Created on November 30|Last edited on December 2

Have you heard the one about the guy on his hands and knees under the street lamp? His friend found him there.

"What are you up to?"

"Looking for my keys."

"Where did you drop them?"

"Over there by the fence."

"So why are you looking here?"

"Because this is where the light is."

We are naturally drawn toward problems on which we can make measurable progress in minutes or hours. When observable progress takes days or weeks, it’s difficult to maintain motivation. A common strategy for working on big problems is to break them into smaller problems. Then we’re back in the regime of short term rewards, and all is well.

Except that something can be lost in the translation. Short term progress can end up being worse than useless in getting to your larger goals. “Climbing a ladder to get to the moon” is a classic example. You’ll show excellent progress on your quarterly goals right up until you run out of rungs.

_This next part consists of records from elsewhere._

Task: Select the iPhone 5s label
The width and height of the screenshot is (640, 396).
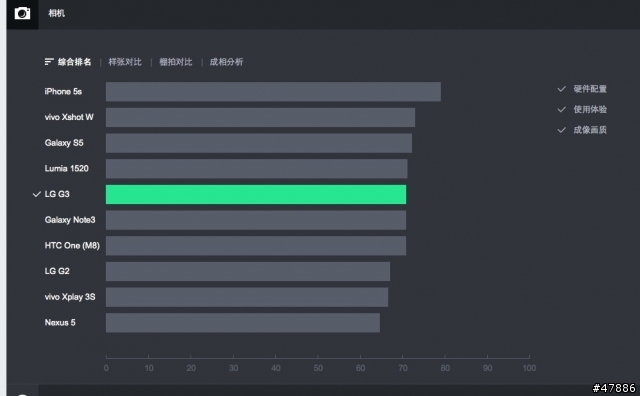Action: (x=63, y=91)
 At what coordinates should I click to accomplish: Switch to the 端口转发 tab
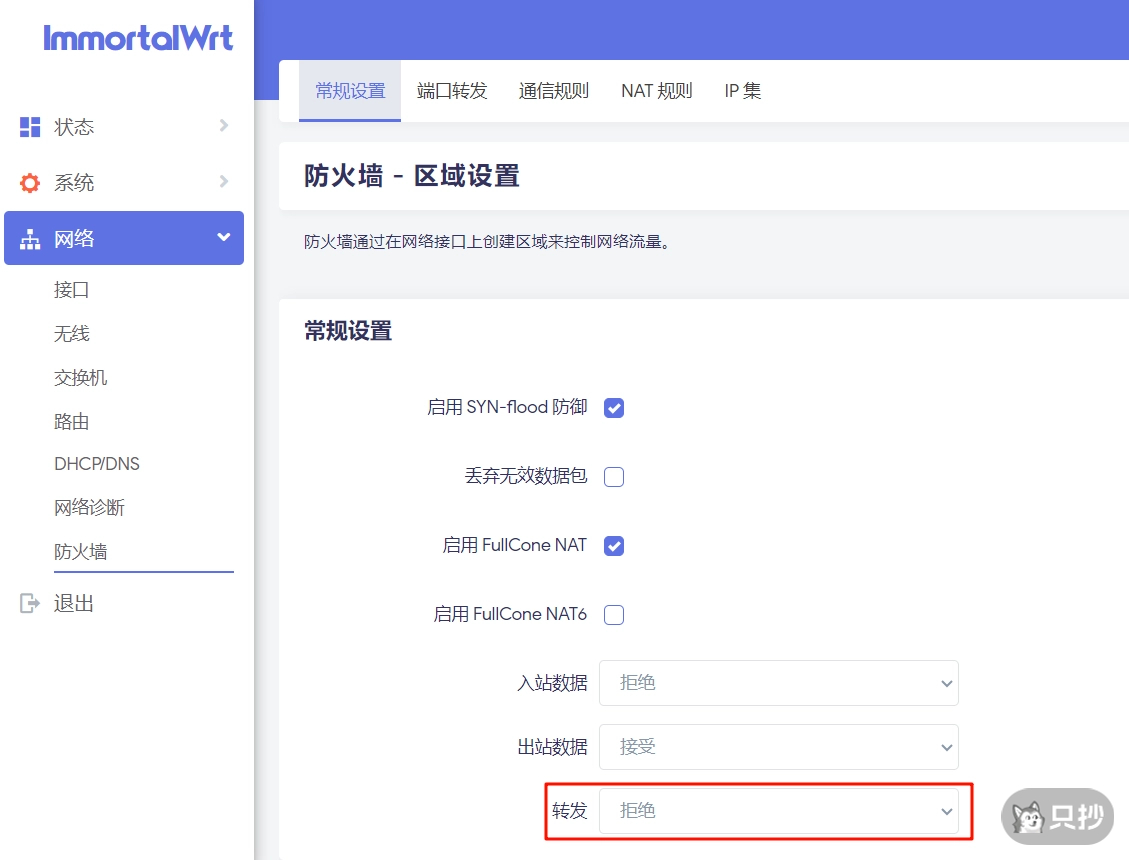point(451,89)
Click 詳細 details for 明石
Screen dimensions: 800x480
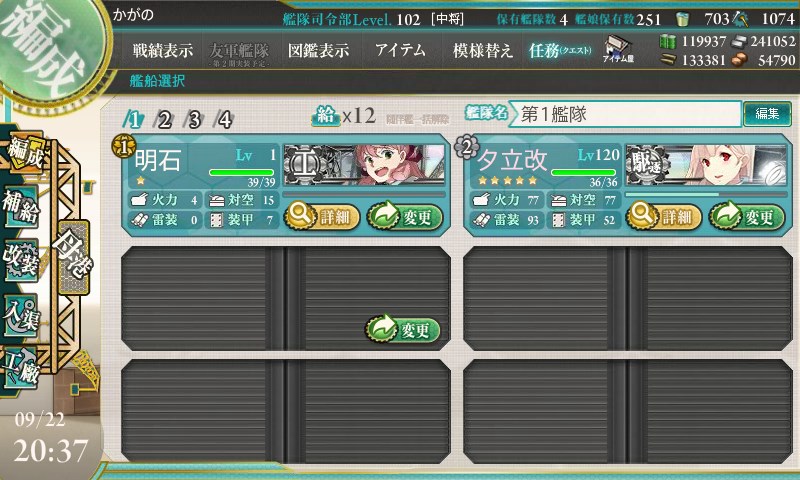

In machine learning research this can take the form of working only with benchmark data sets. We can spend entire careers tweaking activation functions, experimenting with optimizers, and exploring architectures for getting small improvements on a handful of data sets. In doing this, we lose sight of the fact that these methods were created to solve practical problems. The constraints of machine learning in organic environments (a.k.a. "in production") can become an annoyance. Robustness to out-of-distribution samples, data quality, and non-stationarity (data characteristics that evolve over time) is hard to measure, but critical to anyone who wants to use machine learning to block spam or drive a car. Ignoring them is a case of looking where the light is.

The way to protect yourself against this is to work on a concrete problem. Have a goal in mind, one that you can easily explain to room full of ten year olds. This is the most important thing, the one weird trick that will ensure your research contributions are substantial. It doesn't have to be a grand goal, like ending poverty or finding a Grand Unified Theory. It just needs to be concrete, like predicting flood levels in your town's river or detecting when a hummingbird visits your backyard feeder.

Your goal doesn't need to be a lifelong quest either. You can change it as often as you want. Learning about a field as immature as machine learning means that there is a lot of wilderness to explore through trial and error. There's nothing lost in changing focus when you hit a dead end or your goal stops sparking your curiosity. Having a direction is the most important thing.

The downside of working on a concrete problem is that you have to learn about a concrete problem. The physical world is hopelessly messy. There are gaps in what we know, and limits to what we can know. Even the notion of ground truth loses its mooring; labels have mistakes, and often they're not exactly the categories we're looking for. On the other hand, there are well-characterized patterns that we can exploit and domain knowledge we can bake into our work to give us a huge head start. Understanding what's known, what's not, and what's in-between can take a lot of time and effort. It's understandable that some would prefer to set this complexity aside in favor of a few well-defined benchmark tasks.

Working on a concrete problem is freeing. Benchmark-driven method research is useful, but it's a pretty crowded arena right now. If you want more space to work, pick an application. The problem is no longer coming up with an idea no one has tried before. The problem becomes choosing between the next hundred ideas you want to try. The space is HUGE. Categorizing images and predicting the next word in a text stream are just two problems. There are a million others. If you want to push the state of the art, pick a problem to solve. Very soon you'll hit the limits of human knowledge, and if you keep pushing, you'll expand them.

Just keep in mind that you're trying to find your keys. You're trying to get to the moon. This is the most important thing.